Artigo publicado no Jornal Noticias - edição de 15 de Março de 2021.

Tina, 30 anos e grávida, correu com quatro filhos para a escola secundária mais próxima quando o ciclone Idai aterrou. Sarafina, 22, mudou-se para um campo de reassentamento depois que a sua casa foi destruída pelas enchentes que se seguiram. Domingas, 23, decidiu ajudar as enfermeiras da clínica Mafambise como ela pudesse. Laura, de 34 anos, grávida do seu quarto filho, usou o seu tempo nos campos de deslocados para educar as mulheres sobre saúde sexual e reprodutiva.

Conheci muitas dessas mulheres logo após o Ciclone Idai, e as suas histórias nunca me deixaram. Embora os seus relatos pessoais fossem angustiantes, a sua força e resiliência inspiraram-me. Eu sabia, no entanto, que morando na província de Sofala no centro de Moçambique - uma área de baixa altitude sujeita a desastres climáticos e inundações subsequentes - que este desastre não seria o último.

Já se passaram dois anos desde que o ciclone Idai atingiu a Beira, e os cálculos mostraram que quase 75.000 mulheres afetadas por enchentes e ciclones estavam grávidas, mais da metade das quais dariam à luz nos seis meses seguintes.

Com a ameaça emergente da mudança climática, o número de mulheres e raparigas afetadas pelas crises climáticas aumentou substancialmente, principalmente devido às enchentes, ventos fortes e ciclones que assolaram a área desde então. Mulheres e raparigas já suportam o peso das crises - e a crise climática não é exceção.

Considerado como 'o novo futuro', globalmente e aqui em Moçambique, não podemos ignorar a presença crescente e os impactos das mudanças climáticas sobre os direitos, saúde, proteção e bem-estar de mulheres e raparigas.

O calor piora os resultados de saúde materna e neonatal, com pesquisas globais sugerindo que um aumento de um grau Celsius na semana antes do parto corresponde a uma probabilidade seis por cento maior de natimorto (UNFPA e a crise climática, 2020). 

A mudança climática é uma grande ameaça à visão do desenvolvimento sustentável centrado no ser humano, agrava as vulnerabilidades de saúde existentes e ameaça a proteção e a realização dos direitos humanos, especialmente para os mais vulneráveis e frequentemente deixados para trás.

Em resposta a esses ambientes em mudança, todos aqueles que responderam tiveram que se adaptar; focados coletivamente na construção da resiliência de mulheres e raparigas e no fortalecimento dos sistemas de saúde em resposta não a "se", mas a "quando" o próximo desastre natural ocorrer.

Quando o ciclone Idai atingiu Moçambique em março de 2019, mais de 90 unidades de saúde na parte central do país foram danificadas ou destruídas - impactando gravemente o acesso aos serviços de saúde e produtos que salvam vidas, incluindo a contraceptivos.

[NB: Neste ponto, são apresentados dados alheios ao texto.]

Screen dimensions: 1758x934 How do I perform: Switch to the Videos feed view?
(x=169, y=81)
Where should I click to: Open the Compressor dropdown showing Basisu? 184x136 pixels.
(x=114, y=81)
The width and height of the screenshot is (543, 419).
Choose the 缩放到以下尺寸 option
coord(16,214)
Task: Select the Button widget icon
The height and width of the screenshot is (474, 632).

Isso, por sua vez, aumenta muito a probabilidade de morte materna sem acesso a cuidados que salvam vidas ou gravidezes indesejadas e não planeadas. Para mitigar estes riscos,e reconhecendo os desafios no acesso, clínicas móveis lideradas pelo Governo prestaram atendimento sexual e reprodutivo à distância a 68.000 mulheres e raparigas adolescentes.

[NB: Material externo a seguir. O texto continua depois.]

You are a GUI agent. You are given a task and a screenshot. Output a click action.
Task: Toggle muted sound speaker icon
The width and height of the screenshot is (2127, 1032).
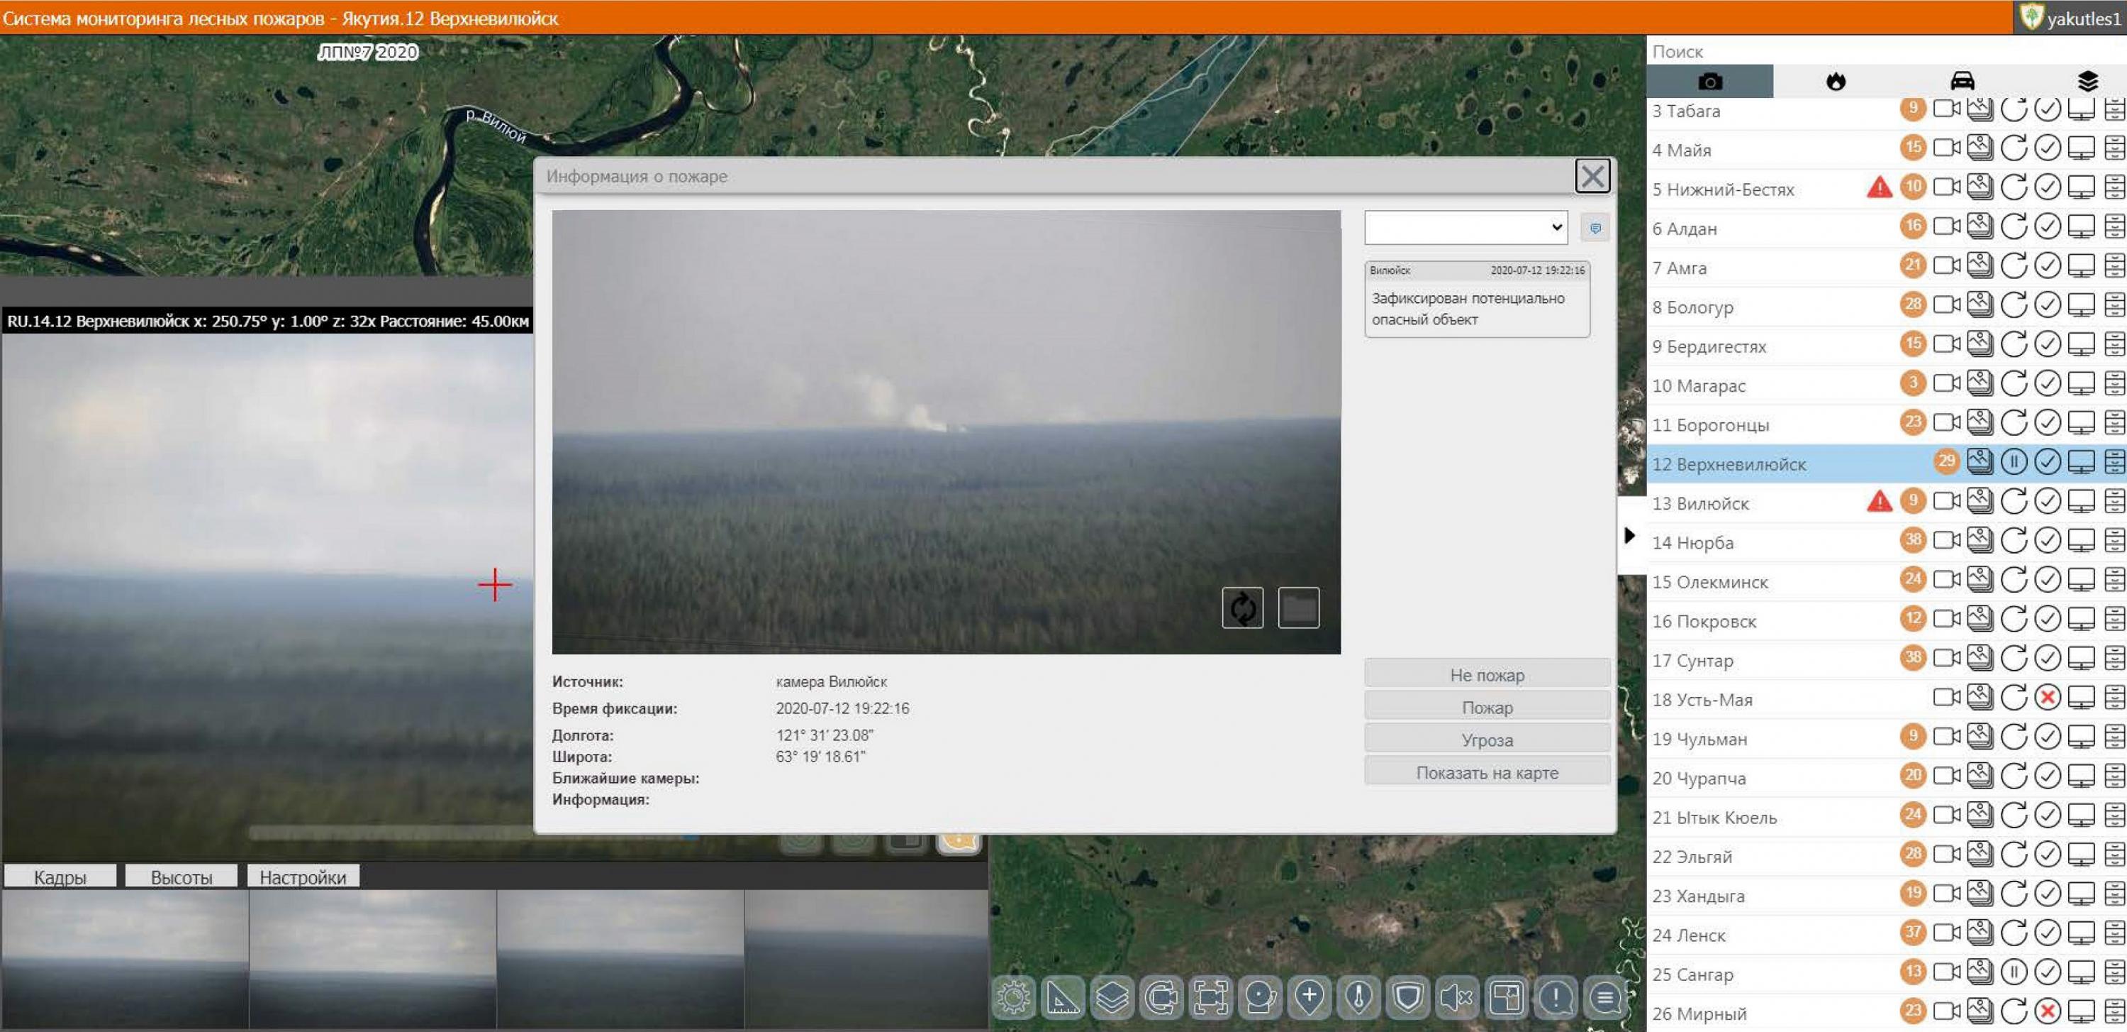pyautogui.click(x=1457, y=998)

Dois anos depois, o trabalho na província de Sofala continua a responder a desastres novos e emergentes - é vital continuarmos a investir na recuperação e resiliência. 

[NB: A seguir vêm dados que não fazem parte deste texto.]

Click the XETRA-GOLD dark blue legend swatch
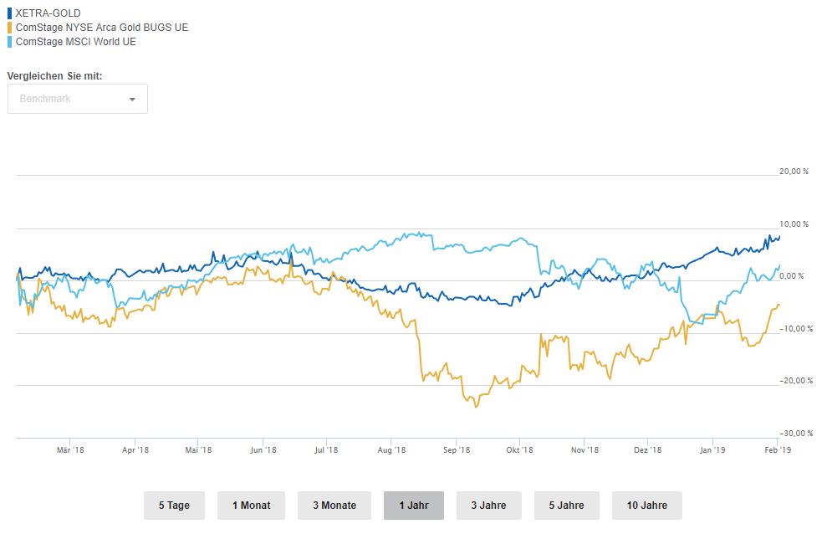 tap(10, 13)
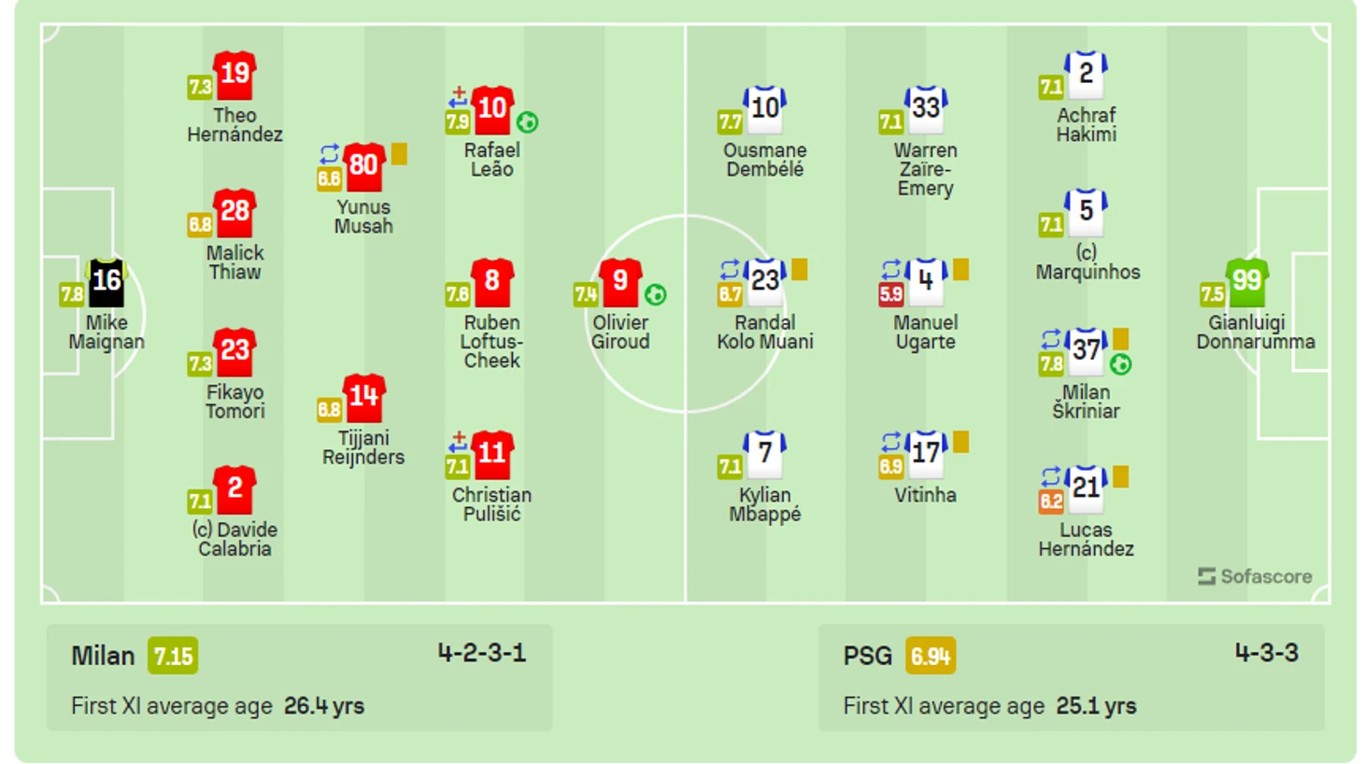This screenshot has width=1364, height=764.
Task: Click Yunus Musah's yellow card icon
Action: pos(399,153)
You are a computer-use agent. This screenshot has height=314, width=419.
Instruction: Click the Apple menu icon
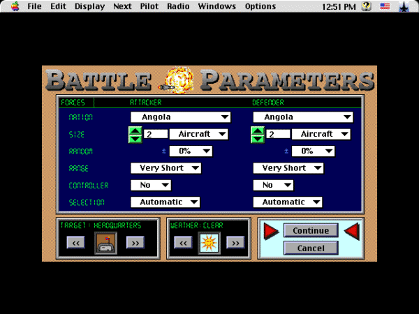point(11,6)
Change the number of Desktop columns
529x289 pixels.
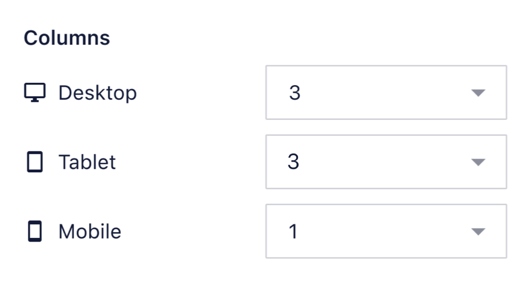tap(386, 93)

A resiliência climática deve ser focada nos direitos, sensível ao género e centrada nas pessoas - com mulheres e raparigas saudáveis e com poder liderando a ação.

Através do desenvolvimento de 18 espaços seguros, estou orgulhosa que centenas de mulheres foram treinadas para produzir produtos de panificação, tapetes e máscaras faciais para proporcionar uma pequena renda para as suas famílias - tudo isso evitando a propagação da COVID-19. 

Vamos usar o aniversário do Ciclone Idai para lembrar das mulheres como Tina ou Laura, que enfrentaram desafios únicos de género, como mães, mulheres grávidas, cuidadoras primárias, no meio de um desastre natural. 

É vital continuarmos a trabalhar juntos para garantir que investimos na resiliência de mulheres e raparigas, para que a mudança climática não se torne um catalisador para empurrar as mulheres e raparigas ainda mais para trás.